By the end of the eighteenth century, France was at war with England. This disrupted trade and the import of food grains from Europe. Prices of food grains in England sky rocketed, encouraging landowners to enclose lands and enlarge the area under grain cultivation. Profits flowed in and landowners pressurised the Parliament to pass the Enclosure Acts.
Question-6
Comment on the food grain production in the nineteenth century in England.
Solution:
Food-grain production in the past had not expanded as rapidly as the population. In the nineteenth century this did not happen in England. Grain production grew as quickly as population. Even though the population increased rapidly, in 1868 England was producing about 80 per cent of the food it consumed. The rest was imported.
This increase in food-grain production was made possible not by any radical innovations in agricultural technology, but by bringing new lands under cultivation. Landlords sliced up pasturelands, carved up open fields, cut up forest commons, took over marshes, and turned larger and larger areas into agricultural fields.
Farmers at this time continued to use the simple innovations in agriculture that had become common by the early eighteenth century. It was in about the 1660s that farmers in many parts of England began growing turnip and clover. They soon discovered that planting these crops improved the soil and made it more fertile.
Turnip was, moreover, a good fodder crop relished by cattle. So farmers began cultivating turnips and clover regularly. These crops became part of the cropping system. Later findings showed that these crops had the capacity to increase the nitrogen content of the soil. Nitrogen was important for crop growth. Cultivation of the same soil over a few years depleted the nitrogen in the soil and reduced its fertility. By restoring nitrogen, turnip and clover made the soil fertile once again.
We find that farmers in the early nineteenth century used much the same method to improve agriculture on a more regular basis.
Enclosures were now seen as necessary to make long-term investments on land and plan crop rotations to improve the soil. Enclosures also allowed the richer landowners to expand the land under their control and produce more for the market.
Question-7
What were the effects of the enclosures on farmers?
Solution:
Enclosures filled the pockets of landlords. But the farmers who depended on the open fields and commons suffered drastically. When fences came up, the enclosed land became the exclusive property of one landowner. The poor could no longer collect their firewood from the forests, or graze their cattle on the commons. They could no longer collect apples and berries, or hunt small animals for meat. Nor could they gather the stalks that lay on the fields after the crops were cut. Everything belonged to the landlords, everything had a price which the poor could not afford to pay.

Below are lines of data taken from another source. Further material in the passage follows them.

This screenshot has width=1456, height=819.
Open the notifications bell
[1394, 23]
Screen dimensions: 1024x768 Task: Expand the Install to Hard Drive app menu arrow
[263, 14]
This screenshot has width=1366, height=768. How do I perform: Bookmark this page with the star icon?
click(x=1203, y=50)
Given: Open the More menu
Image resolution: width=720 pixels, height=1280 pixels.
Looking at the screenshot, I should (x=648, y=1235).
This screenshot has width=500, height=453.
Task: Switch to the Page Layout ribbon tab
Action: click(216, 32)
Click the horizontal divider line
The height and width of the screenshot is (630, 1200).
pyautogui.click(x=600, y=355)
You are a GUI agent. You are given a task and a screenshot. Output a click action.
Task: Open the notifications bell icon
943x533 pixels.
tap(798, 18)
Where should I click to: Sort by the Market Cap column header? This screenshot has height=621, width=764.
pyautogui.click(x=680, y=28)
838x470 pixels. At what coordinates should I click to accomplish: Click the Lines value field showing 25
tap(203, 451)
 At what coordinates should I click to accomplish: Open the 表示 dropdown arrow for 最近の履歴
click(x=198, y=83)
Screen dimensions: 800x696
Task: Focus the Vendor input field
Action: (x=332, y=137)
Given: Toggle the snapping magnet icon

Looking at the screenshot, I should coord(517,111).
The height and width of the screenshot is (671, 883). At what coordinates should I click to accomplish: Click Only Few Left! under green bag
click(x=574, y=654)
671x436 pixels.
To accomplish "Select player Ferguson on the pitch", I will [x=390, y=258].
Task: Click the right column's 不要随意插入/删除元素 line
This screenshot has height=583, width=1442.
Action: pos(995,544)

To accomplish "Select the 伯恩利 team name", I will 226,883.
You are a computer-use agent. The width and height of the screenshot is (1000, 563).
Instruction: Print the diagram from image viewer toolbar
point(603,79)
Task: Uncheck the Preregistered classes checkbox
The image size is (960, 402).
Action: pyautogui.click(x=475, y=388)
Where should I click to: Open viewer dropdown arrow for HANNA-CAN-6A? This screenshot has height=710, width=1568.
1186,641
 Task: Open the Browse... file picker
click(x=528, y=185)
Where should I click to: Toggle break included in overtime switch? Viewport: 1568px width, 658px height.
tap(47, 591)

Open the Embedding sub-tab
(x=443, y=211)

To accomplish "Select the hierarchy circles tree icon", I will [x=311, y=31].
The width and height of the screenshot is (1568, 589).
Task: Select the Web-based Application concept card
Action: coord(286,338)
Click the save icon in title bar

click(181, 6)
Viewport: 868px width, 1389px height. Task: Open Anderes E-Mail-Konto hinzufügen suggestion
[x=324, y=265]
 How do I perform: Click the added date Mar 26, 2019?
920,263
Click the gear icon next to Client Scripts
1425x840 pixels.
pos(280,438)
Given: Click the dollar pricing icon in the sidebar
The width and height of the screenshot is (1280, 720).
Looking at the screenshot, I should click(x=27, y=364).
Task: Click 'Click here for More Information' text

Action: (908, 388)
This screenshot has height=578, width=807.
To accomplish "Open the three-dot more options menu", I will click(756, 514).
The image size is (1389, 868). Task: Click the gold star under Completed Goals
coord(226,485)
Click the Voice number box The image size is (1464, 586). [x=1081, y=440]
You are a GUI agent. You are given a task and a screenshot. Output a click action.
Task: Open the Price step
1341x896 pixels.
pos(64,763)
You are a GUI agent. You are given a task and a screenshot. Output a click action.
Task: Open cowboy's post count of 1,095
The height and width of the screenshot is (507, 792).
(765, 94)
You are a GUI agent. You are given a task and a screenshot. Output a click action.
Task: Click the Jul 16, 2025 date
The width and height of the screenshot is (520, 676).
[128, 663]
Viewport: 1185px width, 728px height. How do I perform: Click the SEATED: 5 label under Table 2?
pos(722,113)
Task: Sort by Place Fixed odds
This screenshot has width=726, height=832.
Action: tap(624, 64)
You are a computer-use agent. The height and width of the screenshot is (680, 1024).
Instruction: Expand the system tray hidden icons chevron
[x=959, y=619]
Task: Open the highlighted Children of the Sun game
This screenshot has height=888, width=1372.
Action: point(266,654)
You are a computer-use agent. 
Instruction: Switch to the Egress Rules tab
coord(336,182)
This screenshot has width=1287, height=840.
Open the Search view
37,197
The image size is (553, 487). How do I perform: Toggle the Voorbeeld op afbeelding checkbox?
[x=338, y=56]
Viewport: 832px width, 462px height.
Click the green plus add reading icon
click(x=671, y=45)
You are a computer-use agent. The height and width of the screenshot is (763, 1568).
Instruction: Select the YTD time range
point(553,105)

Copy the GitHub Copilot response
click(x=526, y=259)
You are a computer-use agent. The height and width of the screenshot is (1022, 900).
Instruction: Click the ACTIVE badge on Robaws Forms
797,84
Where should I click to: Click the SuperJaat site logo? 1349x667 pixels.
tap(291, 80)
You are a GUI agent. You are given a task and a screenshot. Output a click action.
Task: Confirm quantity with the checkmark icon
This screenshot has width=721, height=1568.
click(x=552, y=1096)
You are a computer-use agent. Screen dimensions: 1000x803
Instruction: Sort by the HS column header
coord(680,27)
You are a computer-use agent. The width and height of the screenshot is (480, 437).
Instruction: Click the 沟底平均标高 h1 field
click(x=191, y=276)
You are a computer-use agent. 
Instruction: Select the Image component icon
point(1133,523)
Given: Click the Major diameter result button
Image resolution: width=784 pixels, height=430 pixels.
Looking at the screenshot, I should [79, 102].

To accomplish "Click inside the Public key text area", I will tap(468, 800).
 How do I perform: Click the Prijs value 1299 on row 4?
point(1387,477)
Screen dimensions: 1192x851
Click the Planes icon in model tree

In places where enclosures happened on an extensive scale – particularly the Midlands and the counties around – the poor were displaced from the land. They found their customary rights gradually disappearing. Deprived of their rights and driven off the land, they tramped in search of work. From the Midlands, they moved to the southern counties of England. This was a region that was most intensively cultivated, and there was a great demand for agricultural labourers. But nowhere could the poor find secure jobs.
Earlier, it was common for labourers to live with landowners. They ate at the master’s table, and helped their master through the year, doing a variety of odd jobs. By 1800 this practice was disappearing. Labourers were being paid wages and employed only during harvest time. As landowners tried to increase their profits, they cut the amount they had to spend on their workmen. Work became insecure, employment uncertain, income unstable. For a very large part of the year the poor had no work.
Question-8
What was the scenario in USA at the time of common fields in England?
Solution:
At the time that common fields were being enclosed in England at the end of the eighteenth century, settled agriculture had not developed on any extensive scale in the USA. Forests covered over 800 million acres and grasslands 600 million acres.
Most of the landscape was not under the control of white Americans.
Till the 1780s, white American settlements were confined to a small narrow strip of coastal land in the east. Several of them were nomadic, some were settled.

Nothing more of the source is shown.